After 25 years, the Ekati discovery still rocks the NWT, mining and the world of diamonds

by Greg Klein

This is part 1 of a two-part series.

“You know, there’s something fishy going on around Lac de Gras.”

Tom Hoefer remembers hearing that from a local mining guy who dropped by his Yellowknife office one autumn day in 1991. “At the time nobody really cared about Lac de Gras because that was granite country,” Hoefer explains. But a visit to the mining recorder’s office showed someone staked “a huge block of ground, abnormally large. Doubly suspicious, I think it was registered to Norm’s Manufacturing or Norm’s Mattress Company or something. It was so bizarre. Someone was hiding something.”

Hoefer’s friend offered an explanation. “The only thing I think this could be for is diamonds.” He had previous experience with Monopros, De Beers’ Canadian exploration company. He was also an habitué of the Miner’s Mess, a YK cafe where industry rumours circulated as thickly as the cigarette smoke.

The buzz was confirmed on a date variously given as November 6 or 7, 1991. That’s when the secretive Chuck Fipke stopped pretending to be a gold explorer and faxed a Dia Met news release reporting Northwest Territories diamond recovery, some of it gem quality. It was the first significant find in Canadian history.

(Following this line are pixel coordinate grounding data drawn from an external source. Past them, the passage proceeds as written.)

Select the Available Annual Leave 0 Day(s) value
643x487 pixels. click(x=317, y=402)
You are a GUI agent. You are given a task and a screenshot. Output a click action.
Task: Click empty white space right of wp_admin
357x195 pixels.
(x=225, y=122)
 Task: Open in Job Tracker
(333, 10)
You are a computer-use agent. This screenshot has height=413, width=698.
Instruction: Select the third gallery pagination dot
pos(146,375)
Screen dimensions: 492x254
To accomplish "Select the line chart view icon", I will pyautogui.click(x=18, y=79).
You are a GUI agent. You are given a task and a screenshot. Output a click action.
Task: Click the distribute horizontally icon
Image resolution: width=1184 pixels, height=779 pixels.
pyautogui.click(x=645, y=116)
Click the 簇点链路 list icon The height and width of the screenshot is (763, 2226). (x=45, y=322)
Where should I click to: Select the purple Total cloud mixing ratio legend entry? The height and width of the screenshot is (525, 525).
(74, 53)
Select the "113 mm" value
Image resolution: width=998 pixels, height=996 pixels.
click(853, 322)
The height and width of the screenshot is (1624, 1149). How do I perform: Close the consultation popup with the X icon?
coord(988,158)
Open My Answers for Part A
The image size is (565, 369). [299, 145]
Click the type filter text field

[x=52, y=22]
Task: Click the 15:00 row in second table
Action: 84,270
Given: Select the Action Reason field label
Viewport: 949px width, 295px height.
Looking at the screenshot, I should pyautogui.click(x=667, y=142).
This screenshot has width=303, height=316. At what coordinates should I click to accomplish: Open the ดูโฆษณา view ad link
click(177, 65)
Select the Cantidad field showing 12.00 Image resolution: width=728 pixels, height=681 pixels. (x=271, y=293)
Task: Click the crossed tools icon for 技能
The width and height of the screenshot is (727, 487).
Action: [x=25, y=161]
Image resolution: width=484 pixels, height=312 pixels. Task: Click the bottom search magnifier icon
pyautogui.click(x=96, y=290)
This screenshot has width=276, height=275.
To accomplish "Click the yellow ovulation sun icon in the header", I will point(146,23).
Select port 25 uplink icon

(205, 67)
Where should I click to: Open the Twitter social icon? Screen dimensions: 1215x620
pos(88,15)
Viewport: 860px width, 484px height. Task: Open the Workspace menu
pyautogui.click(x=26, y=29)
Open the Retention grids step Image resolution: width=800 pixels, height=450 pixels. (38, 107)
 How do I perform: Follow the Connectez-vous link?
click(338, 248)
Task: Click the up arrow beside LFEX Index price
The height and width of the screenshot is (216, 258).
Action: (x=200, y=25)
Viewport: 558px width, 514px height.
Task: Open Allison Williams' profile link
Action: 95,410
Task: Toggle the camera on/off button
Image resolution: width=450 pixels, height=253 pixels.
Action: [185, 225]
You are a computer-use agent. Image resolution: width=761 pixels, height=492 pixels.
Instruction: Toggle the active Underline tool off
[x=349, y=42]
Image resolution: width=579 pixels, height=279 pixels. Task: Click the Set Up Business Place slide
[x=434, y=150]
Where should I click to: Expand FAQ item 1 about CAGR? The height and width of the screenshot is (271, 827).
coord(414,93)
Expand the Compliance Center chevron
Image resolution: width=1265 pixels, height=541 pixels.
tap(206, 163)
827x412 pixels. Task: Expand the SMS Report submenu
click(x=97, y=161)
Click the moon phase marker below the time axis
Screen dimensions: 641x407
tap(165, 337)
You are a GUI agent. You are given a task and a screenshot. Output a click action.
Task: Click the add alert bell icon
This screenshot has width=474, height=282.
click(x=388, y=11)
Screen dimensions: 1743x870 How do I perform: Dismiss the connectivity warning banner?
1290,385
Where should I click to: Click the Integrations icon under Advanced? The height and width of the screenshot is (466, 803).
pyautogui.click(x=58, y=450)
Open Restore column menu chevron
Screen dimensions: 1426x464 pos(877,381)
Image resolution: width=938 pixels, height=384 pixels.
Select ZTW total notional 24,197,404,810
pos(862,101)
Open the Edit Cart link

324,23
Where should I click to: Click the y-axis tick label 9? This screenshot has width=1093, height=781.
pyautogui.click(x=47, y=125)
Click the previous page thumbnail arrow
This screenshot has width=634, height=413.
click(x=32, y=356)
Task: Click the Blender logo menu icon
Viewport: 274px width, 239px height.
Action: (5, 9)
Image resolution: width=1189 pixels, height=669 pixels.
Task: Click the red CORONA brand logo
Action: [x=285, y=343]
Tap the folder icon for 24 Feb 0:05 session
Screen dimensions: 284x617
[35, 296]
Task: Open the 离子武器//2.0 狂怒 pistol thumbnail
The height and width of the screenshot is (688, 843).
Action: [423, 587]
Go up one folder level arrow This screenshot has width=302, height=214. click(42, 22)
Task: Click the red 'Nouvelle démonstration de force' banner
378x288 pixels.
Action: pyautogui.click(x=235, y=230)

“Of course it just went crazy,” recounts Hoefer, now executive director of the NWT and Nunavut Chamber of Mines. “We saw the entire Slave province staked in around two years.”

That may well be the biggest staking rush the world’s seen. As crews fanned out across northern and not-so-northern Canada, suppliers couldn’t provide claim posts fast enough. Helicopters couldn’t keep up with demand. Work continued through the winter, despite hostile weather, despite darkness that restricted flying time to six hours or less.

“It just kept getting bigger and bigger,” Hoefer says. But for many people it couldn’t have happened at a better time.

“The junior exploration sector was just about dead,” he recalls. “I think the juniors saw the news as a life preserver. Whether it was real or not, something was going on and they wanted to grab onto it. I think people scraped money from wherever they could, whether they mortgaged houses or borrowed, just to get into this play. They were on their last legs anyway—if you’re going to go down, you might as well go down in flames.”

Competition was all but cutthroat, as recounted in books like Treasure Under the Tundra by L.D. Cross and Matthew Hart’s Diamond: The History of a Cold-Blooded Love Affair. Readers learn of stakers wearing camouflage clothing to evade detection by rivals, of efforts to foil geophysical espionage from enemy aircraft, and of a diplomatic incident provoked by Thor, Eira Thomas’ supposed bodyguard, said to be 50% dog, 50% wolf and 100% chickenshit.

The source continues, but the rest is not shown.